Many of these goals require serious heavy lifting and sustained effort. So start by picking only one thing and then dedicating all your efforts to achieve it, starting from scratch.
There is no need to multitask when it comes to self-improvement.
There’s a resolution for you: stop glorifying people who multitask and hone in on your individual goals.
3. Cold turkey is not necessarily hardcore, succeeding is
If your goal is to cut back on caffeine, promising yourself you will “never drink coffee or energy drinks ever again” is an extreme statement. This method is called ‘cold turkey,’ and it involves abruptly ceasing a habit without preamble.
While it can be the most effective tactic for some, scaling back slowly and gradually sticks much better for many. So rid yourself of the notion that it should be all or nothing.
4. You can’t skip the process (the journey is the destination)
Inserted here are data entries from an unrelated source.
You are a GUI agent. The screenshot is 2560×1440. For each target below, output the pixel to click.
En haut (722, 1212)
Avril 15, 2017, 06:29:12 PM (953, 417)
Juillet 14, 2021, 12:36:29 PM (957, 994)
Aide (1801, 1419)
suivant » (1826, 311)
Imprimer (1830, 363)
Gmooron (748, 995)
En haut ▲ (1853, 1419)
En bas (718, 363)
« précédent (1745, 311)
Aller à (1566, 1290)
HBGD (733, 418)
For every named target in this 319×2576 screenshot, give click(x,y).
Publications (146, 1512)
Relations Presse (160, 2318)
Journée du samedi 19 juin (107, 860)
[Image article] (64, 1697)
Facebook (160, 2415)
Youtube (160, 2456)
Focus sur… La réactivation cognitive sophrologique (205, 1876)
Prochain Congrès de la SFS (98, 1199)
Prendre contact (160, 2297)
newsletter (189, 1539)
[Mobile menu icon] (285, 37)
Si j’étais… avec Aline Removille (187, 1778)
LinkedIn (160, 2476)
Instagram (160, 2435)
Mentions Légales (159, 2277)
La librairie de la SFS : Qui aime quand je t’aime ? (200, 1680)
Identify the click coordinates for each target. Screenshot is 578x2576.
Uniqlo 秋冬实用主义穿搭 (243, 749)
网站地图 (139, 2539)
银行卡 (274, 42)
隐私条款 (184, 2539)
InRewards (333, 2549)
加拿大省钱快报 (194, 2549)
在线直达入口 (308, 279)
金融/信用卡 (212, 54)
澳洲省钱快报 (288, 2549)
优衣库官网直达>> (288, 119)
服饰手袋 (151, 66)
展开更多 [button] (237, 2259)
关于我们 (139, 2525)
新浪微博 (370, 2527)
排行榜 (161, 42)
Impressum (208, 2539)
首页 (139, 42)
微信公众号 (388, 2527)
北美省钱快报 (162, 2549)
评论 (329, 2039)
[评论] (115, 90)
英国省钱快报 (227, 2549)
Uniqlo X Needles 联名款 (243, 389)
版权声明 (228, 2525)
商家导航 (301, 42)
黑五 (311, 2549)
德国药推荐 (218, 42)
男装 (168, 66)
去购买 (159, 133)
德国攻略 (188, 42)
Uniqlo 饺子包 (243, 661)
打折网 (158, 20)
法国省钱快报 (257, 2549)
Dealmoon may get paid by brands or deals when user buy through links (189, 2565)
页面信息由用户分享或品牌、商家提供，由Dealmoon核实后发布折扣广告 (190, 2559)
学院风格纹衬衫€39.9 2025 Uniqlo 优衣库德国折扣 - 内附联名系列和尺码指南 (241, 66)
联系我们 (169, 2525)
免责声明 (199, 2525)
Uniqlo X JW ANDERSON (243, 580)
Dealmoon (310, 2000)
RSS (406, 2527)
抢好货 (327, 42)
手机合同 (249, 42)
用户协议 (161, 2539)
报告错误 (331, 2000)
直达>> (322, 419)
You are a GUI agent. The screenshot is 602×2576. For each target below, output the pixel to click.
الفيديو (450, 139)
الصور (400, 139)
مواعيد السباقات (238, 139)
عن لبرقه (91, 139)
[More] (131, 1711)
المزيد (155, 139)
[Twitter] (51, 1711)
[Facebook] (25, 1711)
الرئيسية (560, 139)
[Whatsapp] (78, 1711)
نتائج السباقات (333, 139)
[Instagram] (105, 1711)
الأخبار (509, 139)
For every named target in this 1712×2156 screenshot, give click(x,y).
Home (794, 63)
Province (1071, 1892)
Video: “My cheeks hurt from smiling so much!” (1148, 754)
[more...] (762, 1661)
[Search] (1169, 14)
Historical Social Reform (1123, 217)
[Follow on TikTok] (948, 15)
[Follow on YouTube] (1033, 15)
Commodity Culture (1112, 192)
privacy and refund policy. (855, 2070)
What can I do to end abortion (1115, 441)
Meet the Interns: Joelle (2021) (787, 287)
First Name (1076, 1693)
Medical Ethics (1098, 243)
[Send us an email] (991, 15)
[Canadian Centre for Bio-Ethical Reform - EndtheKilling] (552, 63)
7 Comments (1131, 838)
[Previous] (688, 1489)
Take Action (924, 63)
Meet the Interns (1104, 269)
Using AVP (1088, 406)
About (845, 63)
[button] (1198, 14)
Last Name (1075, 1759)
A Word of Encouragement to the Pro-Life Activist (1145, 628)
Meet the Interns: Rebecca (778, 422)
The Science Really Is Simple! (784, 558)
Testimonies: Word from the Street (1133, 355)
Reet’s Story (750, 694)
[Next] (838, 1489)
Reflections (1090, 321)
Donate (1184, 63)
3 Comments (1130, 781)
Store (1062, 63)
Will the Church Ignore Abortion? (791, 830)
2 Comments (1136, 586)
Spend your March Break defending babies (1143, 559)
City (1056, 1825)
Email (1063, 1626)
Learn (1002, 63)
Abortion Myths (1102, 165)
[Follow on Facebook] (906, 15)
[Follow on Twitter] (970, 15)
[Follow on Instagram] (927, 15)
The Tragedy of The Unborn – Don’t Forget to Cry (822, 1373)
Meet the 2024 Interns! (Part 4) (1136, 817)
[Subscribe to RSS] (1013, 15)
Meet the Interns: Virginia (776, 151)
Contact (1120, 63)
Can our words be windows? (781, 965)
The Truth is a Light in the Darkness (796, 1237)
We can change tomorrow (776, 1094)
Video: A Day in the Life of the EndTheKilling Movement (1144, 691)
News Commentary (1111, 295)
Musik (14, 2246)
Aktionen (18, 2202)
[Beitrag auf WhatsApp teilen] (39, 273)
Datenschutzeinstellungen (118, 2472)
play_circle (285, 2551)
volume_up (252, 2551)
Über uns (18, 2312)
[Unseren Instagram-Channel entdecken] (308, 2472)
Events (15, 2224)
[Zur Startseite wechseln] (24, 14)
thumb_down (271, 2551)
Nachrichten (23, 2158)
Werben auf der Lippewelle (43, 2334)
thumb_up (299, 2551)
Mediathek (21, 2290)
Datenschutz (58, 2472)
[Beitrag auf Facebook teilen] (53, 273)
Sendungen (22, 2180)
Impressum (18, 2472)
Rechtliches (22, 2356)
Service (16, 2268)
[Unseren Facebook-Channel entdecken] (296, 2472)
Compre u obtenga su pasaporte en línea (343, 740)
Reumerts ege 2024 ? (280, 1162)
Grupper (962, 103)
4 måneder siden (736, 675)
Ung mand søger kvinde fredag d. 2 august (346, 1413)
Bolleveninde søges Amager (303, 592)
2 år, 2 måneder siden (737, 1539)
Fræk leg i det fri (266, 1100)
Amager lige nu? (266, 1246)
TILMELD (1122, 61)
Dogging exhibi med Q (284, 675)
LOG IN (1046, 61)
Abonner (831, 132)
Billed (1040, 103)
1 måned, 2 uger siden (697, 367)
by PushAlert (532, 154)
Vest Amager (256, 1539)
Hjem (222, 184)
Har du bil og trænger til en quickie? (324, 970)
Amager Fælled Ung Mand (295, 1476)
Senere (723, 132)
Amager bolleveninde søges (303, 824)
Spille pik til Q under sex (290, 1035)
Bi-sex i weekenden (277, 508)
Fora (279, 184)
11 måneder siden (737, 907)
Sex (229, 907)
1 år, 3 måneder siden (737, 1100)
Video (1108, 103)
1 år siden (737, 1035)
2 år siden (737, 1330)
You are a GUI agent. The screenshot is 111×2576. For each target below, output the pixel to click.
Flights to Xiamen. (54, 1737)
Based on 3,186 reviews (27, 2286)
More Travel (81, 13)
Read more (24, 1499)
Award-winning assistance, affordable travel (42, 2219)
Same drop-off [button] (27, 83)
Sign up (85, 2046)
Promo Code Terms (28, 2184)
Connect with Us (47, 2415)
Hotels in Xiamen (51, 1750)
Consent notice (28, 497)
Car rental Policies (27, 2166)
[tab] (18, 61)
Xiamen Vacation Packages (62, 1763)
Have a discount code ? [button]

It’s all too easy to get overwhelmed by focusing on the destination (substantial changes down the road) as opposed to the journey, which contains small changes in the here and now. But unfortunately, the journey cannot be skipped over.
Harvard social psychologist Amy Cuddy says that for years her resolution was to ‘become a runner.’ To her, this meant becoming a hyper self-disciplined person capable of tackling marathons.
Each January, she’d start running, only to quit weeks later, feeling like a failure. But one day she decided to just go for a run—without thinking of all those future runs. She didn’t worry about time or judge herself for needing a process. This was what ultimately helped her focus on starting to run rather than feeling like a failure for not being a runner.
5. Motivation has a shelf life and it’s best to acknowledge that
No one stays motivated for all 365 days of the year. First of all (particularly for those of us who live through winter seasons), coming down from the holidays can feel particularly harsh.
With the entire year still ahead of you and summer a million miles away, big life changes involving massive self-discipline can represent a serious challenge. Not to mention, when you have a whole year to achieve something, it’s easy to procrastinate—possibly forever.
Short-term daily or weekly goals tend to be more successful because you feel rewarded regularly and motivated to keep moving toward that next achievement. And then one day, you’ve accomplished something big, without even noticing how you got there.
What to do instead?
If something in your life’s got to give and you’re determined to make New Year’s resolutions, I do hope I’ve convinced you in a more general sense that one need not wait until January to implement change. That being said, I offer you these additional tips as well:
- Put less pressure on yourself by setting well-integrated, forgiving intentions rather than die-hard, goal-oriented resolutions. The difference? An intention lacks the inherent succeed-or-fail opposition. It also values effort, experience, and process rather than only results, and is rooted in the present instead of the future.
- Base your intentions on what you want to be doing rather than what you think you should be doing, and it’ll make all the difference in the world.
- Frame it positively. Instead of telling yourself you will watch less TV, or drop that extra weight, or be more social, why not enroll in a dance class and commit to going?
Ultimately, as the American poet Carl Sandburg said, “beware of advice, even this.” No two people are wired the same way, so there is no one-size-fits-all approach when it comes to self-improvement. One thing’s for sure, though: if you have the will, you got this.